╭─ Extracted records

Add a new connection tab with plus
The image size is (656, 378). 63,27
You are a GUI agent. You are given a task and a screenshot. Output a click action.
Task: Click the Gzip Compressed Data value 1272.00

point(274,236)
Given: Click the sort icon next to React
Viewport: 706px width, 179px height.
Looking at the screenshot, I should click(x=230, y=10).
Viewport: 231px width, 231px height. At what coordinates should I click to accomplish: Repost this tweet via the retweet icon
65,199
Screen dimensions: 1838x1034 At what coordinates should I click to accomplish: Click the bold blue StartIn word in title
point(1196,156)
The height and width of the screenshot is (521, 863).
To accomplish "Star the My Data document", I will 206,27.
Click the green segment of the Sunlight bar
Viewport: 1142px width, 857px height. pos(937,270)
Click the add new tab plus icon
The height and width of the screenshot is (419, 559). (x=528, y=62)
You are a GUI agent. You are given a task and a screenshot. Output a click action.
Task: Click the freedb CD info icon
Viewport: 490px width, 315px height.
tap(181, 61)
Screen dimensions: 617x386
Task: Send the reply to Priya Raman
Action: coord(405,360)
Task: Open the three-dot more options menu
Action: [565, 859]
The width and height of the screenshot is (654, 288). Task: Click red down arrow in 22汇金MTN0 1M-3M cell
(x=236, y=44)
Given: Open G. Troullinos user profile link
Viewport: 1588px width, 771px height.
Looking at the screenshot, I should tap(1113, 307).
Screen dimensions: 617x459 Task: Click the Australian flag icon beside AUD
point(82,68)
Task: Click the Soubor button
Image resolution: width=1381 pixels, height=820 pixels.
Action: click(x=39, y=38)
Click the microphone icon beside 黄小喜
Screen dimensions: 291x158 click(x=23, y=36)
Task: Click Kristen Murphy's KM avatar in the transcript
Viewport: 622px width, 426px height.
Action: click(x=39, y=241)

╰─

The problem:
Could you print all of the data above once more, unaltered?

Result:
Add a new connection tab with plus
The image size is (656, 378). 63,27
You are a GUI agent. You are given a task and a screenshot. Output a click action.
Task: Click the Gzip Compressed Data value 1272.00

point(274,236)
Given: Click the sort icon next to React
Viewport: 706px width, 179px height.
Looking at the screenshot, I should click(x=230, y=10).
Viewport: 231px width, 231px height. At what coordinates should I click to accomplish: Repost this tweet via the retweet icon
65,199
Screen dimensions: 1838x1034 At what coordinates should I click to accomplish: Click the bold blue StartIn word in title
point(1196,156)
The height and width of the screenshot is (521, 863).
To accomplish "Star the My Data document", I will 206,27.
Click the green segment of the Sunlight bar
Viewport: 1142px width, 857px height. pos(937,270)
Click the add new tab plus icon
The height and width of the screenshot is (419, 559). (x=528, y=62)
You are a GUI agent. You are given a task and a screenshot. Output a click action.
Task: Click the freedb CD info icon
Viewport: 490px width, 315px height.
tap(181, 61)
Screen dimensions: 617x386
Task: Send the reply to Priya Raman
Action: coord(405,360)
Task: Open the three-dot more options menu
Action: [565, 859]
The width and height of the screenshot is (654, 288). Task: Click red down arrow in 22汇金MTN0 1M-3M cell
(x=236, y=44)
Given: Open G. Troullinos user profile link
Viewport: 1588px width, 771px height.
Looking at the screenshot, I should tap(1113, 307).
Screen dimensions: 617x459 Task: Click the Australian flag icon beside AUD
point(82,68)
Task: Click the Soubor button
Image resolution: width=1381 pixels, height=820 pixels.
Action: click(x=39, y=38)
Click the microphone icon beside 黄小喜
Screen dimensions: 291x158 click(x=23, y=36)
Task: Click Kristen Murphy's KM avatar in the transcript
Viewport: 622px width, 426px height.
Action: click(x=39, y=241)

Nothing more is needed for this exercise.